(Requirement): Using the data below, return the stretch from the line that contains "Given: Click the Shift value input field" through the line that contains "This screenshot has width=1207, height=532.", both included, exactly as it stands and nothing beyond it.

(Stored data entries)
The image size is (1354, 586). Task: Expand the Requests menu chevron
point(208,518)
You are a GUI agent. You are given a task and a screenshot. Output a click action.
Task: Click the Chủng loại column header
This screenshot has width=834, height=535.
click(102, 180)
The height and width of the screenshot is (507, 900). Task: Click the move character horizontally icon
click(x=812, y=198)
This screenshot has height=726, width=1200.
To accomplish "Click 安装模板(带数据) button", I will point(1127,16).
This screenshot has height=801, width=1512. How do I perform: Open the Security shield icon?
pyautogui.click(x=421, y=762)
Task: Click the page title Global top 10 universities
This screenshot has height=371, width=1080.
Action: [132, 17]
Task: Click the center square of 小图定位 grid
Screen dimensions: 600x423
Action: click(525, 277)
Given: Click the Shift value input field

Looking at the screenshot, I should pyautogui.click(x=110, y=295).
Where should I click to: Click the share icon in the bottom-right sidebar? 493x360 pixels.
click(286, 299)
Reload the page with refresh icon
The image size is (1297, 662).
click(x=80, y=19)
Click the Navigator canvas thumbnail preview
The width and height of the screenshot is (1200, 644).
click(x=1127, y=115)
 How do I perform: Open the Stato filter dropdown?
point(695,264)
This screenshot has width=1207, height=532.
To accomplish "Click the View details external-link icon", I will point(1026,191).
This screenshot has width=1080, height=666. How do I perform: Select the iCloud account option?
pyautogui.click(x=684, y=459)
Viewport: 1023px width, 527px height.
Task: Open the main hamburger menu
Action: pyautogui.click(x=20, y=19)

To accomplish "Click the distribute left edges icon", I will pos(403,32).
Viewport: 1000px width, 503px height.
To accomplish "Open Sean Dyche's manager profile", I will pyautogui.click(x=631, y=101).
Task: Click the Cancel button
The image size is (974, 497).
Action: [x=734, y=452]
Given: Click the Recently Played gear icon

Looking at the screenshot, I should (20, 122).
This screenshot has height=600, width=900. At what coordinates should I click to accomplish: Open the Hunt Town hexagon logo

(Worked solution):
Given: Click the Shift value input field

Looking at the screenshot, I should pyautogui.click(x=110, y=295).
Where should I click to: Click the share icon in the bottom-right sidebar? 493x360 pixels.
click(286, 299)
Reload the page with refresh icon
The image size is (1297, 662).
click(x=80, y=19)
Click the Navigator canvas thumbnail preview
The width and height of the screenshot is (1200, 644).
click(x=1127, y=115)
 How do I perform: Open the Stato filter dropdown?
point(695,264)
This screenshot has width=1207, height=532.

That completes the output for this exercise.